Futility of Measuring "Inputs"

“I will do this for one more year and then I will have enough to afford to do something else”.

“If I work hard for another 6 months I will achieve the promotion then it will be easier”.

“Just 3 more months and this project will be completed and then I can get back to normal”.

Or perhaps it goes like this:

“Sales have dropped off and we all have to work longer to make up for it”.

“There is a recruiting freeze so we are covering for vacant roles”.

At different times I have used one or more of these phrases to justify my actions and my work habits. I have used them knowing them to be an excuse and a crux of security.

And when each mile stone comes around, there is another to take its place; they overlap.

One more year wasn’t “enough”, the promotion was yet another 6 months away, then another 6 months and each project was replaced by another.

And at the end of the year, we look back with a sense of exhaustion and compliment ourselves and each other on the inputs we have achieved.

But what has been achieved and who cares?

Have you ever taken a moment to asses, and I mean really, deep down and honestly asses what “SUCCESS” means to you.

If we judge success on our "inputs", we will never be successful.

Controversial comment?

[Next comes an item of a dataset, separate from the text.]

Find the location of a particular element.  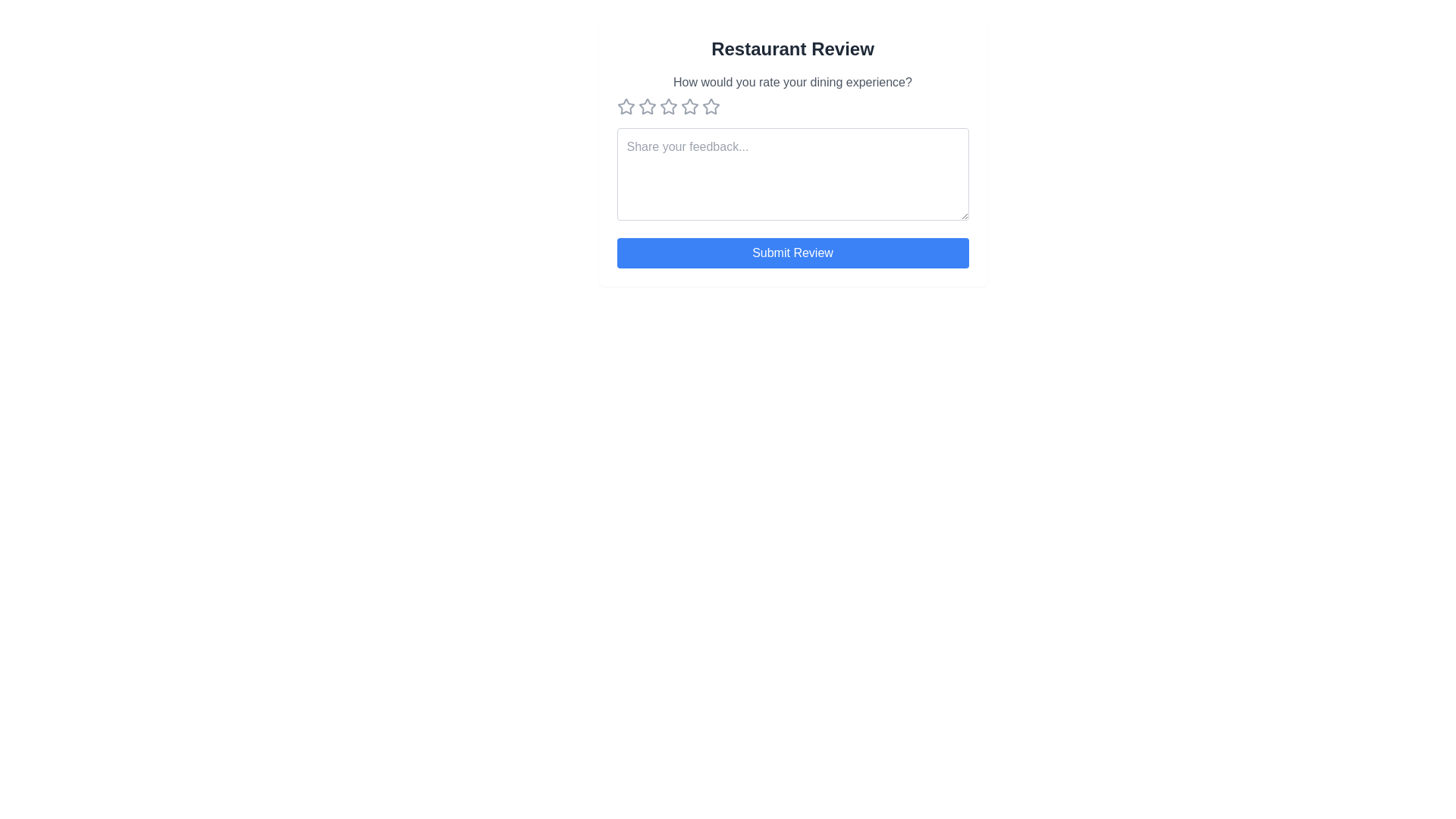

the star button corresponding to 1 stars is located at coordinates (626, 106).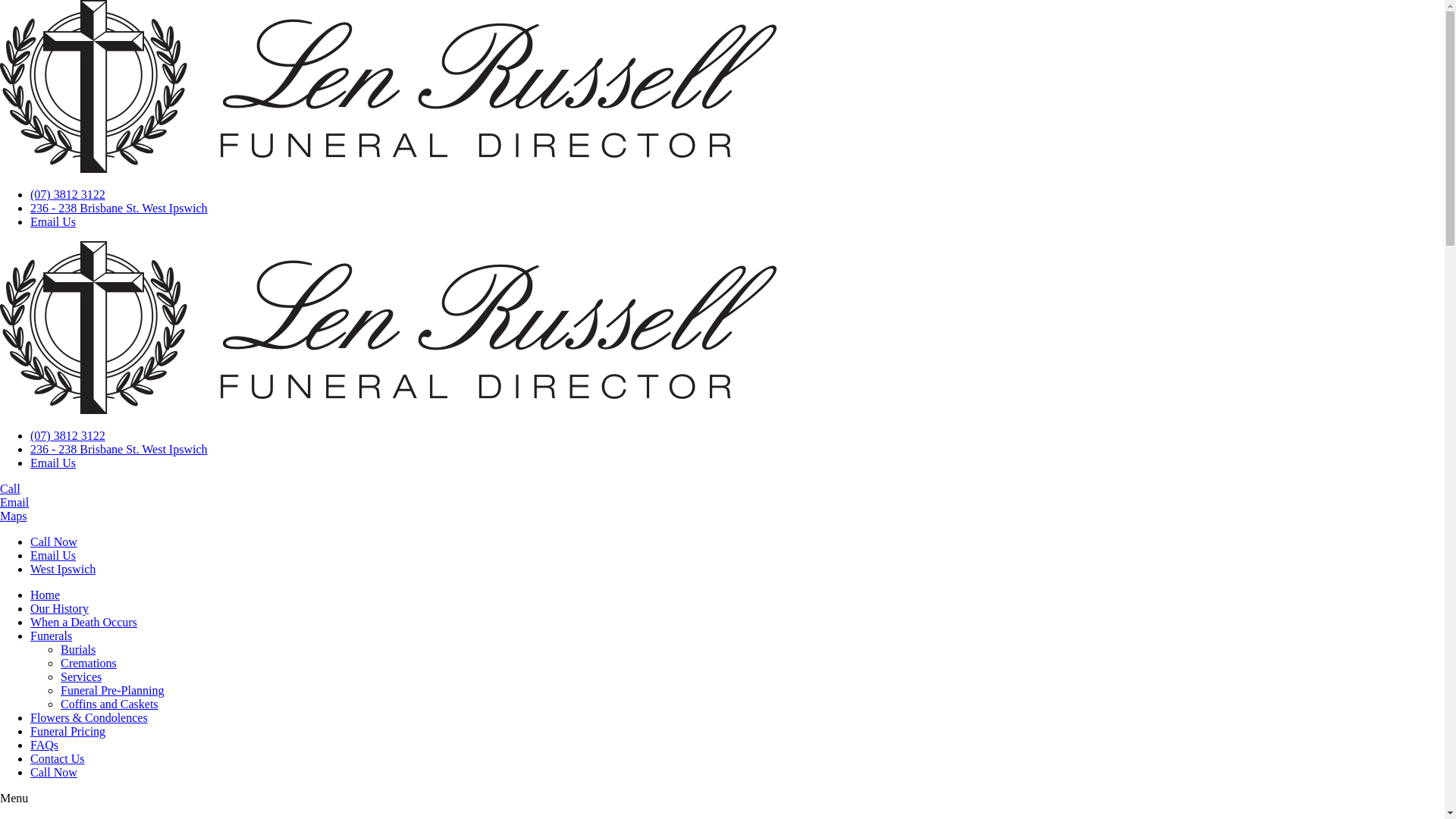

Maybe, but think about it.

If “inputs” are our measure or the crux we cling to to justify ourselves, there is always more to give. Enough is never, ever enough. There are more hours in the day and we will always be seeking to do more in the same space of time.

Judging our success by way of inputs will always result in dissatisfaction, frustration and failure.

As we continue to look back on 2017 and forward to 2018, honestly assess what you mean by and how you measure your own success.

If your measure happens to be financial, do you have a figure in mind in order to know when you have achieved success. If you are on the treadmill of always wanting more for the sake of having more, you will never achieve success.

If this is you, perhaps another measure will be more positive and the side benefit will be financial gain.

Perhaps you desire the financial success in order to buy the next car, house of holiday. Ask yourself “who am I trying to impress”?

I will bet that whoever it is, won’t care and won’t be impressed anyway.

If someone is worth anything at all, they will care about “who we are” rather than by “what we have”.